++++ STORED DATA
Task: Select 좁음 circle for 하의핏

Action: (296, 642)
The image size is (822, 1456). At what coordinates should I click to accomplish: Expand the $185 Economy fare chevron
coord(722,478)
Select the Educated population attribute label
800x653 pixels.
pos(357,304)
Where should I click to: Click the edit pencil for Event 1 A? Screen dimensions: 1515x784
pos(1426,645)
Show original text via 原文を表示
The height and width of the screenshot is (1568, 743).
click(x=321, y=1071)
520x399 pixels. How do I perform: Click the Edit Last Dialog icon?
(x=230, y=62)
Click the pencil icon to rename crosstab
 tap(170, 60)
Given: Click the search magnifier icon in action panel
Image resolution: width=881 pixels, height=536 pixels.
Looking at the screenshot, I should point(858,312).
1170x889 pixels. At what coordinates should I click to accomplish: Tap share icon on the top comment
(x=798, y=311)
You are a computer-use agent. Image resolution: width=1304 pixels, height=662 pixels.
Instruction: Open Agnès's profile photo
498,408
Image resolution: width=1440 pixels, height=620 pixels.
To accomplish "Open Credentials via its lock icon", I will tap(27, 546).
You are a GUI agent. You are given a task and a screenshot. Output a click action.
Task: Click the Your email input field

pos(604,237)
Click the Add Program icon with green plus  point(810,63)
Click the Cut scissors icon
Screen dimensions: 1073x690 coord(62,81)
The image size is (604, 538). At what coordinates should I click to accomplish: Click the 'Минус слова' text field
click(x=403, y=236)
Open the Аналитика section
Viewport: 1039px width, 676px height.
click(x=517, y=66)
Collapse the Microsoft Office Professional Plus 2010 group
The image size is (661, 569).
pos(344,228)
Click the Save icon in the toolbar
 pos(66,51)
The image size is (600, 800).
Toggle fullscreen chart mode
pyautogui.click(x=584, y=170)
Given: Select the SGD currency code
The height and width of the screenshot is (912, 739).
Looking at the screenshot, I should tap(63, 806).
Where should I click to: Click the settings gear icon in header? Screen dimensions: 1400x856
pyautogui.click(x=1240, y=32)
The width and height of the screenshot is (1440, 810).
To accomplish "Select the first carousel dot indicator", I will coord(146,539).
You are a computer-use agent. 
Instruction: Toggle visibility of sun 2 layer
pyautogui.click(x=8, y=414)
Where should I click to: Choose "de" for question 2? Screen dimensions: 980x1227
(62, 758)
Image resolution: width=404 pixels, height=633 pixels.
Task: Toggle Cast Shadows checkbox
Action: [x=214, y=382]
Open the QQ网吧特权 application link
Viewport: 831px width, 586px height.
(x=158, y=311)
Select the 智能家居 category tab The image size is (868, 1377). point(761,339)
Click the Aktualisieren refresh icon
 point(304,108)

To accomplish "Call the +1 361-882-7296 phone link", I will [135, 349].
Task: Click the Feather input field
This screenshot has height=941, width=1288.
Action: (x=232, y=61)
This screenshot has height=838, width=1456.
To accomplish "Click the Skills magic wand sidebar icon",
++++++++
REQUIREMENT:
Beginning with the line that holds "Where should I click to: Choose", please give again each line exactly until the records end, and include that final line.

EXERCISE ANSWER:
Where should I click to: Choose "de" for question 2? Screen dimensions: 980x1227
(62, 758)
Image resolution: width=404 pixels, height=633 pixels.
Task: Toggle Cast Shadows checkbox
Action: [x=214, y=382]
Open the QQ网吧特权 application link
Viewport: 831px width, 586px height.
(x=158, y=311)
Select the 智能家居 category tab The image size is (868, 1377). point(761,339)
Click the Aktualisieren refresh icon
 point(304,108)

To accomplish "Call the +1 361-882-7296 phone link", I will [135, 349].
Task: Click the Feather input field
This screenshot has height=941, width=1288.
Action: (x=232, y=61)
This screenshot has height=838, width=1456.
To accomplish "Click the Skills magic wand sidebar icon",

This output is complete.